## ACTIVITY
Copy out the data that follows exactly, leaving out no line.

***** DATA IN THIS EXERCISE

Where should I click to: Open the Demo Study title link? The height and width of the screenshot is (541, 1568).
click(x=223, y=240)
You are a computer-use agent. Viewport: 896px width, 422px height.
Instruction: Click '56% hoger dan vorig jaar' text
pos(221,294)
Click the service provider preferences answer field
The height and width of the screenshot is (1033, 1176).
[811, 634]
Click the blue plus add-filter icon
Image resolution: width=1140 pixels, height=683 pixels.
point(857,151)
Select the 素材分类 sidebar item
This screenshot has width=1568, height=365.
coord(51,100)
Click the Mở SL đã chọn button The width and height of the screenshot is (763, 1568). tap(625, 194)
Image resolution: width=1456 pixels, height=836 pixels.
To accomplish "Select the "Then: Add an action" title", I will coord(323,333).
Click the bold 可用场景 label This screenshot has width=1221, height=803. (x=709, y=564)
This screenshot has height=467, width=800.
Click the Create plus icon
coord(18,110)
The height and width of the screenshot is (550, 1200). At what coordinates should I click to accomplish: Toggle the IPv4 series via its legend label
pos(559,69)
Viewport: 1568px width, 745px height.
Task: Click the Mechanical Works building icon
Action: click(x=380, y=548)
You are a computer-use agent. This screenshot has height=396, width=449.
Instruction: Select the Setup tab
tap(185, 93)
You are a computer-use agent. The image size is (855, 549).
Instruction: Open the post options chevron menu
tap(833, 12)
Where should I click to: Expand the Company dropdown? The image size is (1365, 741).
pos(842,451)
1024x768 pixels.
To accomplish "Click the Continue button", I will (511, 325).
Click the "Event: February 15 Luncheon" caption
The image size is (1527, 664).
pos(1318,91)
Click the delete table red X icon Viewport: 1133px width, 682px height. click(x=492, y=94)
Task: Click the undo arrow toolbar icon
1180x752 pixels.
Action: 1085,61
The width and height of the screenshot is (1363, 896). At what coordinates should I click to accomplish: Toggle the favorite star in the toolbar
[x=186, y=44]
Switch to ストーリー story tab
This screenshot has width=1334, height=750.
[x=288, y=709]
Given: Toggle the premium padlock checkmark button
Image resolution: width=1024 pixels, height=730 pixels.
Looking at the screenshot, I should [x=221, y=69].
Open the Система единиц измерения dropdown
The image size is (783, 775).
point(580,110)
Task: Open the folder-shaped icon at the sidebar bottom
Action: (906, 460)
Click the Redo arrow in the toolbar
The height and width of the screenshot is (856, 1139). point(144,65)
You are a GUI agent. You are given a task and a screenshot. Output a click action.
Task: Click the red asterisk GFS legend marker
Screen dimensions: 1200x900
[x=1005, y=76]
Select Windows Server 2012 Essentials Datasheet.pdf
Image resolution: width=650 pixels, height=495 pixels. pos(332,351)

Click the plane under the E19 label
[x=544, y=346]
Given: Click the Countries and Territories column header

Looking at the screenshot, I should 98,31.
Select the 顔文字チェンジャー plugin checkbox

**********

## WRITTEN ANSWER
Where should I click to: Open the Demo Study title link? The height and width of the screenshot is (541, 1568).
click(x=223, y=240)
You are a computer-use agent. Viewport: 896px width, 422px height.
Instruction: Click '56% hoger dan vorig jaar' text
pos(221,294)
Click the service provider preferences answer field
The height and width of the screenshot is (1033, 1176).
[811, 634]
Click the blue plus add-filter icon
Image resolution: width=1140 pixels, height=683 pixels.
point(857,151)
Select the 素材分类 sidebar item
This screenshot has width=1568, height=365.
coord(51,100)
Click the Mở SL đã chọn button The width and height of the screenshot is (763, 1568). tap(625, 194)
Image resolution: width=1456 pixels, height=836 pixels.
To accomplish "Select the "Then: Add an action" title", I will coord(323,333).
Click the bold 可用场景 label This screenshot has width=1221, height=803. (x=709, y=564)
This screenshot has height=467, width=800.
Click the Create plus icon
coord(18,110)
The height and width of the screenshot is (550, 1200). At what coordinates should I click to accomplish: Toggle the IPv4 series via its legend label
pos(559,69)
Viewport: 1568px width, 745px height.
Task: Click the Mechanical Works building icon
Action: click(x=380, y=548)
You are a computer-use agent. This screenshot has height=396, width=449.
Instruction: Select the Setup tab
tap(185, 93)
You are a computer-use agent. The image size is (855, 549).
Instruction: Open the post options chevron menu
tap(833, 12)
Where should I click to: Expand the Company dropdown? The image size is (1365, 741).
pos(842,451)
1024x768 pixels.
To accomplish "Click the Continue button", I will (511, 325).
Click the "Event: February 15 Luncheon" caption
The image size is (1527, 664).
pos(1318,91)
Click the delete table red X icon Viewport: 1133px width, 682px height. click(x=492, y=94)
Task: Click the undo arrow toolbar icon
1180x752 pixels.
Action: 1085,61
The width and height of the screenshot is (1363, 896). At what coordinates should I click to accomplish: Toggle the favorite star in the toolbar
[x=186, y=44]
Switch to ストーリー story tab
This screenshot has width=1334, height=750.
[x=288, y=709]
Given: Toggle the premium padlock checkmark button
Image resolution: width=1024 pixels, height=730 pixels.
Looking at the screenshot, I should [x=221, y=69].
Open the Система единиц измерения dropdown
The image size is (783, 775).
point(580,110)
Task: Open the folder-shaped icon at the sidebar bottom
Action: (906, 460)
Click the Redo arrow in the toolbar
The height and width of the screenshot is (856, 1139). point(144,65)
You are a GUI agent. You are given a task and a screenshot. Output a click action.
Task: Click the red asterisk GFS legend marker
Screen dimensions: 1200x900
[x=1005, y=76]
Select Windows Server 2012 Essentials Datasheet.pdf
Image resolution: width=650 pixels, height=495 pixels. pos(332,351)

Click the plane under the E19 label
[x=544, y=346]
Given: Click the Countries and Territories column header

Looking at the screenshot, I should 98,31.
Select the 顔文字チェンジャー plugin checkbox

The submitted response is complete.